If you've been following me you probably know that I am a big fan of DQMH and not as big a fan of AF. I find it overcomplicated for the projects that I do. I don't need its level of flexibility. It does bring up the question of scaling though. Most of the people I know who use DQMH regularly work on small to medium projects and most of the people I know who really like AF tend to work on much larger projects.

PPLs or monolith?

PPLs are another technical issue that seems to hinge on the issue of scale. For small to medium applications, a monolithic application isn't a big deal. It tends to be small enough to grok and build times are generally pretty quick. It's hard to justify the complexity that PPLs add. However, I was talking to a developer recently who had a 3-hour build time for their app. In that case, I would definitely start looking very hard at PPLs.
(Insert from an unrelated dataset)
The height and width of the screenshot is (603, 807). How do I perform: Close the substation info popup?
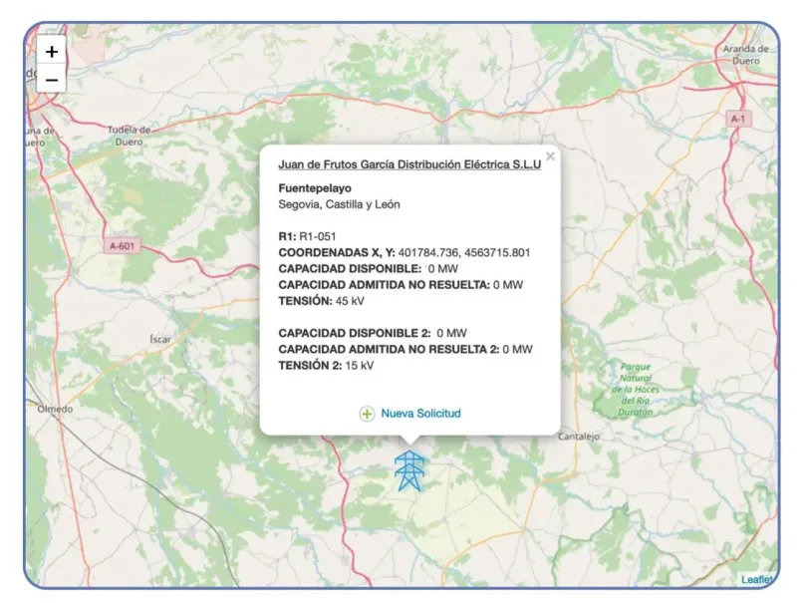point(550,156)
Most people I talk to who use PPLs talk about at least 10s and usually 100s of PPLs for an app.

CI/CD investment

CI/CD investment also seems to have a scaling issue. I will start out by saying I think CI/CD is a fundamental skill and everyone will benefit from it. However, in LabVIEW, there is a large upfront cost to setting up CI/CD. On small projects, it is hard to justify that cost. I imagine that at some point a project gets large enough to easily justify the investment. At some point, a project probably gets so big that it becomes hard to justify NOT investing in CI/CD.

Style Guides

I'm preparing a presentation about the Blue Autoformatter for LabVIEW for GDevCon N.A. In it, I talk a lot about style guides. I think style guides also scale with an organization. When you are a 1 or 2-man shop, style guides aren't quite as important. You could easily make do with an informal agreement. As your team grows, the importance given to style guides and the amount of effort involved in creating, maintaining, and enforcing them grows as well.


How does the issue of scaling affect how we work and the specific tools and practices we use? What have you noticed? What am I missing? Please add your thoughts to the comments.